L’economia del design in Italia genera un valore aggiunto di 2,5 miliardi di euro

Nei giorni scorsi presso l’Adi Design Museum Symbola, Deloitte e Poli.design hanno presentato il rapporto “Design Economy 2022”.

In Italia il settore conta 30mila imprese che hanno generato nel 2020 un valore aggiunto pari a 2,5 miliardi di euro con 61mila occupati. Le imprese si distribuiscono su tutto il territorio nazionale, con una particolare concentrazione nelle aree di specializzazione del Made in Italy e nelle regioni del nord, dove si localizza il 60% delle imprese.
Tra le provincie primeggiano Milano (con il 15 per cento delle imprese e il 18 per cento del valore aggiunto nazionale) Roma (6,7% e 5,3%), Torino (5% e 7,8%). Le imprese operano per il 44 per cento all’estero, per il 45 per cento su scala nazionale e per il 10,8 per cento su scala locale.

Sostenibilità motore della crescita

Come ha affermato Ermete Realacci, presidente della Fondazione Symbola: «Nel pieno di una transizione verde e digitale il design è chiamato nuovamente a dare forma, senso e bellezza al futuro. molti aspetti della nostra vita, così come molti settori, cambieranno, dalla metamorfosi della mobilità verso modelli condivisi, interconnessi ed elettrici, ai processi di decarbonizzazione e dell’economia circolare che stanno cambiando l’industria e le relazioni di filiera, arrivando ai prodotti che, in un contesto di risorse sempre più scarse, dovranno necessariamente essere riprogettati per diventare più durevoli, riparabili, ricondizionabili, riutilizzabili».

Il punto d’incontro tra domanda e offerta dei servizi di design si concretizza già oggi nella progettazione con materie prime più sostenibili e l’ottimizzazione dell’utilizzo delle risorse, individuate come principali priorità a cui il design è chiamato a rispondere in ambito sostenibilità dalle imprese e i progettisti intervistati nello studio che operano in tali ambiti.
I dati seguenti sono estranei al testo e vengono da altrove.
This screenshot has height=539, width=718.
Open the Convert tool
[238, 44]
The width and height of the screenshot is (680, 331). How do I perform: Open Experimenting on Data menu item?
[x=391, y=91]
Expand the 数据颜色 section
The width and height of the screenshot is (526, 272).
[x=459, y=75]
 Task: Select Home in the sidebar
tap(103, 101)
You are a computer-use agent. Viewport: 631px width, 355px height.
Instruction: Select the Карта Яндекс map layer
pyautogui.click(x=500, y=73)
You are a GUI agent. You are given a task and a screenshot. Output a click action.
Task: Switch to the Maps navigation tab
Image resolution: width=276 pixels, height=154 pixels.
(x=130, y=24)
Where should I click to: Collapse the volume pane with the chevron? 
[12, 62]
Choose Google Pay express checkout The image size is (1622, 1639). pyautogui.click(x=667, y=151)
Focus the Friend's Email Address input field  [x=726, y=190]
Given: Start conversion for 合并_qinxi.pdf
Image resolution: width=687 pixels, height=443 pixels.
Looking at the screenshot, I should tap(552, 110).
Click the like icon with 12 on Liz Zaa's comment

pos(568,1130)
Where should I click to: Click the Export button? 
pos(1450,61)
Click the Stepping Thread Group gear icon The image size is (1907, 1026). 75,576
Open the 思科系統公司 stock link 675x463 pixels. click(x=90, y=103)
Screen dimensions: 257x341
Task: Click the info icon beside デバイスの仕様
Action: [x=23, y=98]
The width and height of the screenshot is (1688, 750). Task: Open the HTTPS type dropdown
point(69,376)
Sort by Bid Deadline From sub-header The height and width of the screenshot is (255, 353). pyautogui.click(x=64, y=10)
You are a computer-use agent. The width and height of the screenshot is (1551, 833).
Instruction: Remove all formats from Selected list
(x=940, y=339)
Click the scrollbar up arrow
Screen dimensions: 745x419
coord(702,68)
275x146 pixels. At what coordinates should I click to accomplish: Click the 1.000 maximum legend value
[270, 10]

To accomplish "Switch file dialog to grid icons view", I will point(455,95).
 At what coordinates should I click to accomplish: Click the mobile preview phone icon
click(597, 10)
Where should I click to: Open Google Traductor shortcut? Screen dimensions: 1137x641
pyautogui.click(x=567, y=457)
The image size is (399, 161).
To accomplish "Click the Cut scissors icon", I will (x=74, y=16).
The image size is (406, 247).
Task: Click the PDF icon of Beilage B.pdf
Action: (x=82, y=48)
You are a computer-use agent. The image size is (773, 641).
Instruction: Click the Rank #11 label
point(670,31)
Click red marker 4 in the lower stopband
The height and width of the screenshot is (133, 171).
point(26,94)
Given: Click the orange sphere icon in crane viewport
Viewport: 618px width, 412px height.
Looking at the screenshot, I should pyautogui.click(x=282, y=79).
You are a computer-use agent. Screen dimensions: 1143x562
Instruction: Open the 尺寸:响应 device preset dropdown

Tra i settori che trainano la domanda di servizi di design sostenibile ci sono soprattutto i comparti del Made In Italy. A primeggiare c’è il settore arredo (70 per cento), seguito dall’automotive (56 per cento), dalle costruzioni – ceramiche, pavimenti, fino agli elementi strutturali – (38 per cento), dall’abbigliamento e dall’agroalimentare.

La crescente consapevolezza ambientale sta stimolando l’impegno per un futuro sostenibile nell’ecosistema imprenditoriale italiano. Lo dimostrano diversi esempi concreti messi in campo sia da associazioni come Federlegnoarredo (con “Decalogo” che mappa la domanda dei servizi di eco design); sia dalle aziende (come nel caso di Italdesign con il progetto Pop.Up Next, in ambito mobilità sostenibile) sia da progettisti come Mario Cucinella nell’ambito dell’ottimizzazione delle performance dell’edificio.

La formazione

Il sistema formativo conta ben 81 istituti accreditati dal Ministero dell’Istruzione per un totale di 291 corsi di studio, distribuiti in vari livelli formativi e in diverse aree di specializzazione, che hanno formato 9.362 designer, due terzi dei quali risiedono al Nord, in particolare in Lombardia (49,8%).
La prima stima sul tasso di occupazione dei laureati magistrali in design a cinque anni restituisce un valore del 90 per cento, superiore alla media del complesso dei laureati magistrali biennali in Italia; di questi, l’84 per cento svolge una professione coerente con l’ambito del design.

 

Il rapporto “Design Economy 2022” (che si può scaricare sul sito di Symbola o su quello di Deloitte) è stato sviluppato da Fondazione Symbola, Deloitte Private e POLI.design, con il supporto di Adi, Cuid, Comieco, Logotel, AlmaLaurea e il patrocinio del Ministero degli Affari Esteri e della Cooperazione Internazionale.